本文の抜粋:
評者: 椹木野衣 / 朝⽇新聞掲載:2023年04月08日
田中敦子と具体美術協会 金山明および吉原治良との関係から読み解く 著者:加藤 瑞穂 出版社:大阪大学出版会 ジャンル:芸術・アート

ISBN: 9784872597707
発売⽇: 2023/01/20
サイズ: 22cm/398p

「田中敦子と具体美術協会」 [著]加藤瑞穂

 「具体美術協会」は、いま世界で注目を集める戦後日本の代表的な現代美術の動向だ。昨年から今年にかけて、関西の国公立美術館・二館共同で行われた大規模な回顧展でも「GUTAI」と表記され、美術の世界共通語となっている。だが、具体にスポットが当たるあまり、身をおいた美術家たちが構成員としてみなされる傾向も強かった。本書は、田中敦子というひとりの美術家をめぐって、具体という集団に所属した恩恵のみならず、少なからぬ相克についても論じる。旧来のモノグラフの提示というのとも違っており「集団の中の複数の個がどのような関係を築いたか」という新たな視点を提示する。

記録一覧:

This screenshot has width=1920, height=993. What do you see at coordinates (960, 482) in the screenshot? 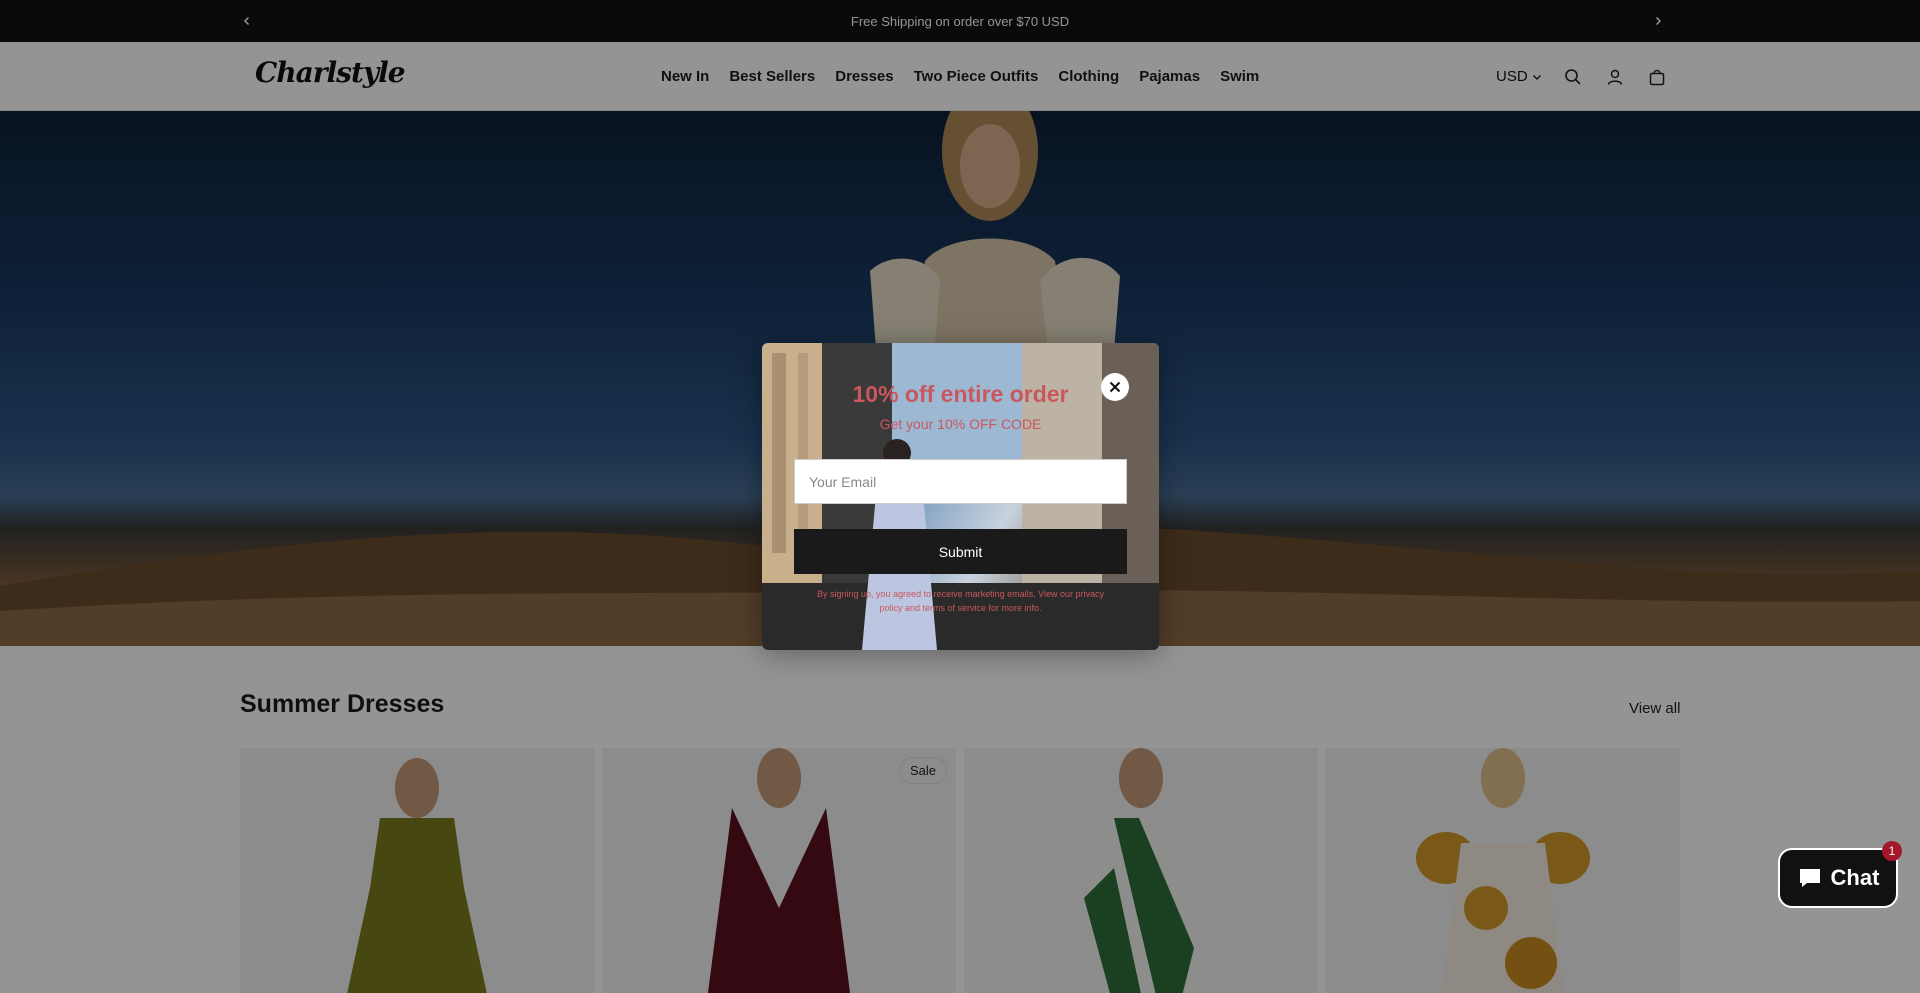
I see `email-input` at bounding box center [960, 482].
--
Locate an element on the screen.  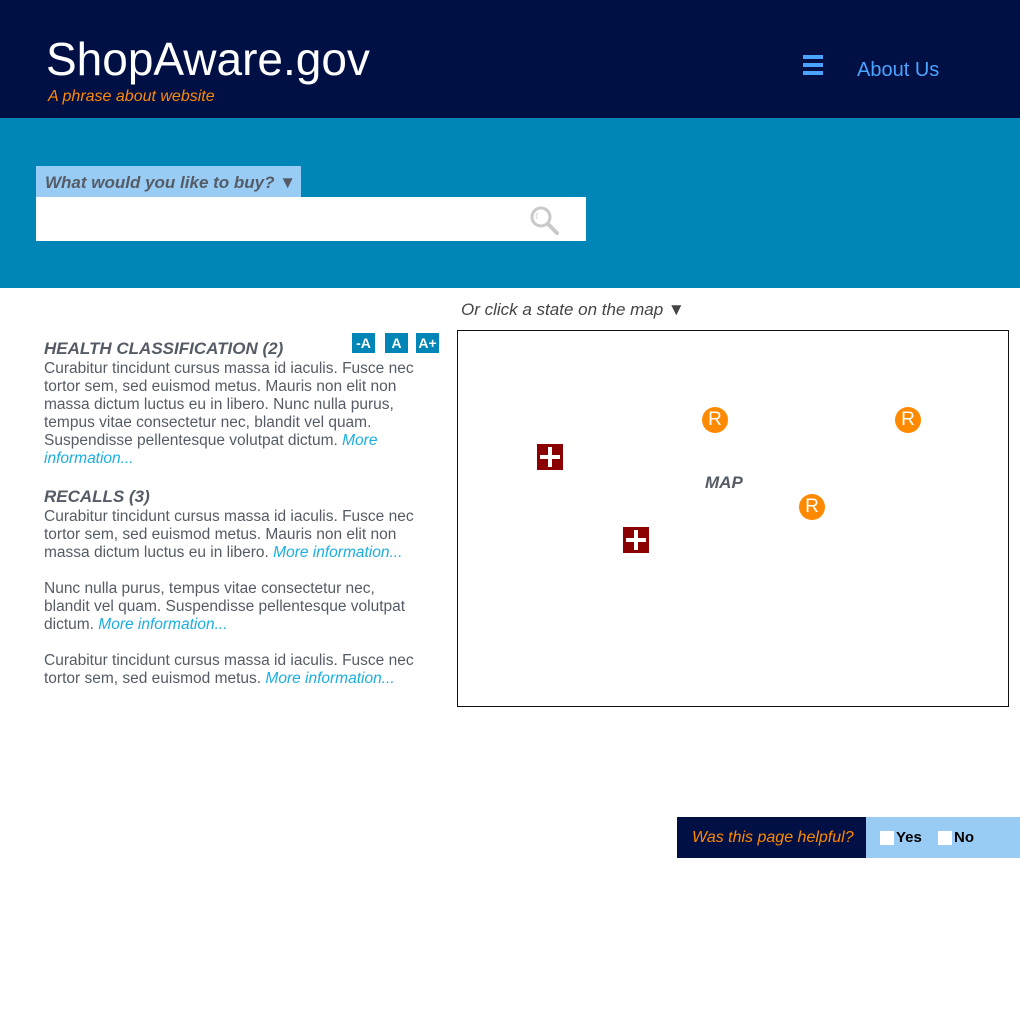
* * *
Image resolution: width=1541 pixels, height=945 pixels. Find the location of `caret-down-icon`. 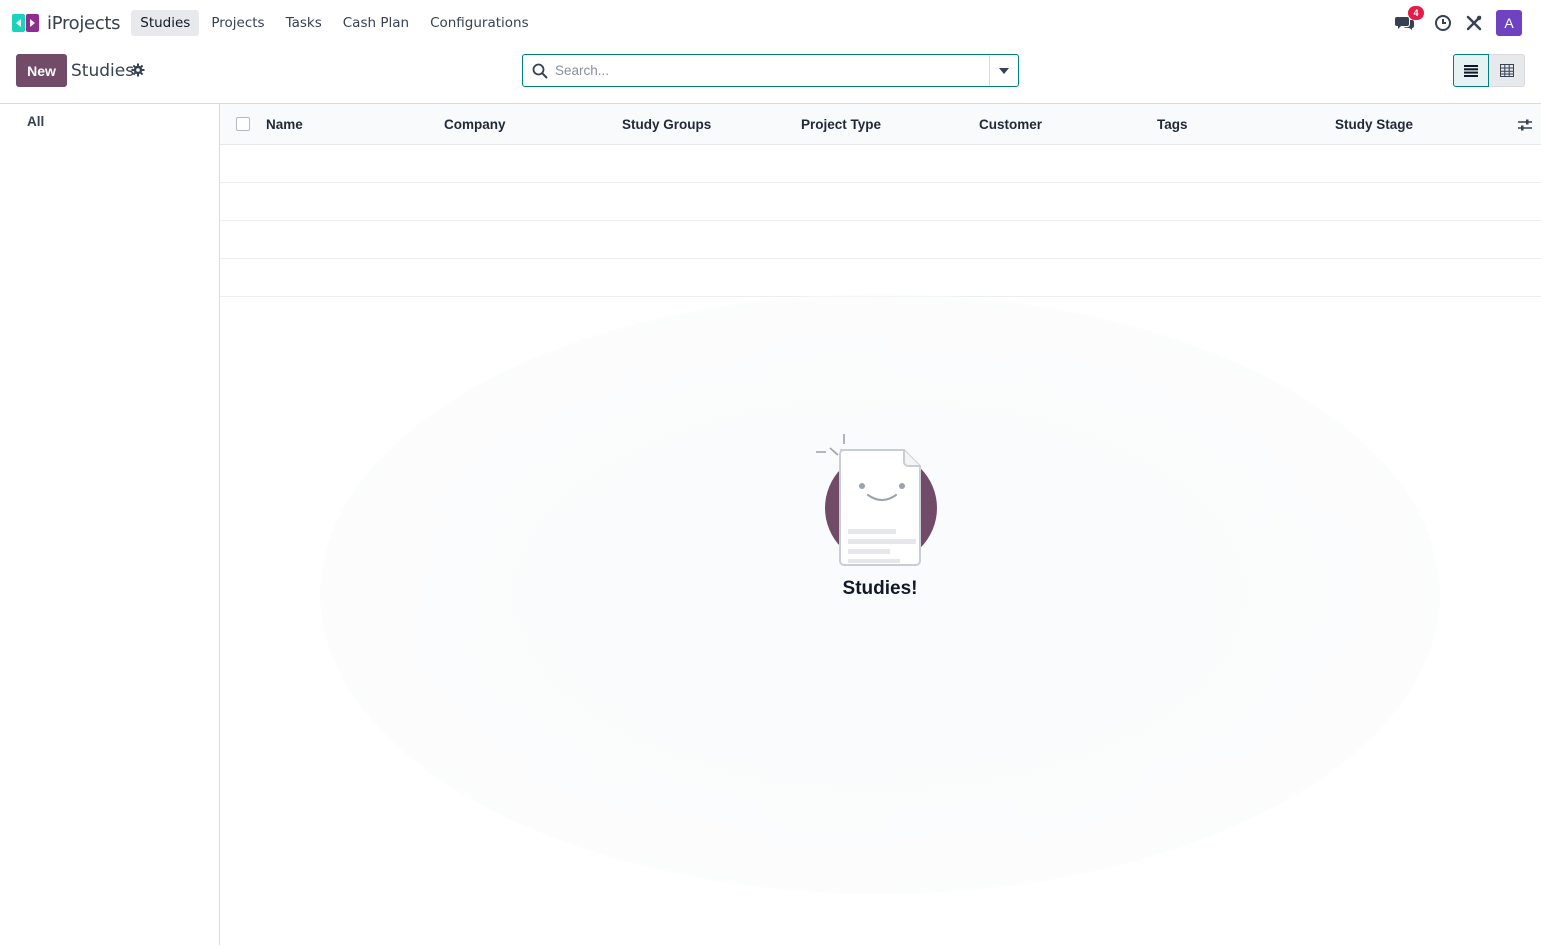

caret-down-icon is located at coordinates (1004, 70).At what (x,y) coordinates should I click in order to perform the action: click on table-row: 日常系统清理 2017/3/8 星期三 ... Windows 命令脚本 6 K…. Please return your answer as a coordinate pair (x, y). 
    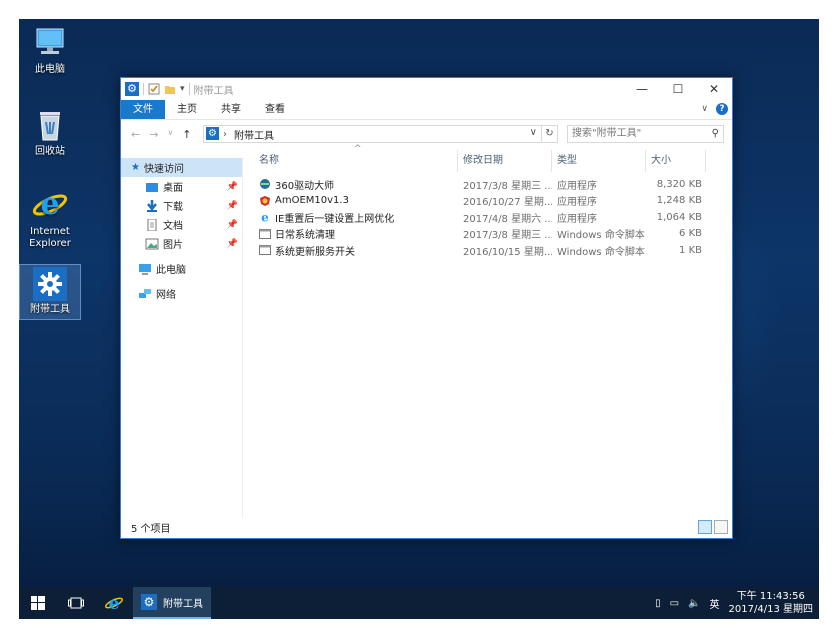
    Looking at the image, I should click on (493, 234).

課題:
a) 田中敦子の本の書評を2文でまとめてください。
b) 田中敦子の本の書評の「ISBN: 9784872597707」から「という新たな視点を提示する。」までを、終わりの部分も含めて書き直してください。その際、「美術家」を「アーティスト」に置き換えてください。
c) 田中敦子の本の書評の最後の文の後に、続きを書き足してください。
記録は使わなくてかまいません。

各課題の答え:
a) 「具体美術協会」は世界で注目を集める戦後日本の代表的な現代美術の動向ですが、そこに身をおいた美術家たちは集団の構成員として見られがちでした。本書は田中敦子という美術家をめぐり、具体に属した恩恵と相克を論じ、「集団の中の複数の個がどのような関係を築いたか」という新たな視点を示しています。

b)
ISBN: 9784872597707
発売⽇: 2023/01/20
サイズ: 22cm/398p

「田中敦子と具体美術協会」 [著]加藤瑞穂

 「具体美術協会」は、いま世界で注目を集める戦後日本の代表的な現代美術の動向だ。昨年から今年にかけて、関西の国公立美術館・二館共同で行われた大規模な回顧展でも「GUTAI」と表記され、美術の世界共通語となっている。だが、具体にスポットが当たるあまり、身をおいたアーティストたちが構成員としてみなされる傾向も強かった。本書は、田中敦子というひとりのアーティストをめぐって、具体という集団に所属した恩恵のみならず、少なからぬ相克についても論じる。旧来のモノグラフの提示というのとも違っており「集団の中の複数の個がどのような関係を築いたか」という新たな視点を提示する。

c)
 複数の個として挙がるのが、やはり具体に属し、田中を生涯にわたり支えた金山明と、そうした共同性を支える環境を準備した具体の主宰者で、のちに袂(たもと)を分かつ吉原治良(じろう)との関係だ。これらを通じて、田中の代表作「ベル」や「電気服」はもちろん、金山と吉原についても現状で考えうる限りの調査を行い、三者の歩みが輻輳(ふくそう)する様が浮き彫りにされる。美術の世界であまりにも有名な吉原による「具体美術宣言」が、まるで当然のように議論してこなかった「そもそも吉原がなぜ『具体』という名称を選んだか」については、戦前まで遡(さかのぼ)って分析されている。また宣言の同時代に吹き荒れた西欧からのアンフォルメルの「旋風」と、提唱者ミシェル・タピエの哲学的な本意とのずれが国内の美術批評家とのあいだでどのようなものであったかについても、これまでになく詳細に触れている。
 現在、アートの世界では「コレクティブ」と呼ばれる集合的制作・活動が注目される。著者が提示する集団とも個人とも異なる、両者が複雑に絡み合う視点は、20世紀以降の前衛・現代美術の多くが、かつての「団体」とも異なる集合性を孕(はら)んでいたことを考えたとき、美術の見方に新風を呼び込む。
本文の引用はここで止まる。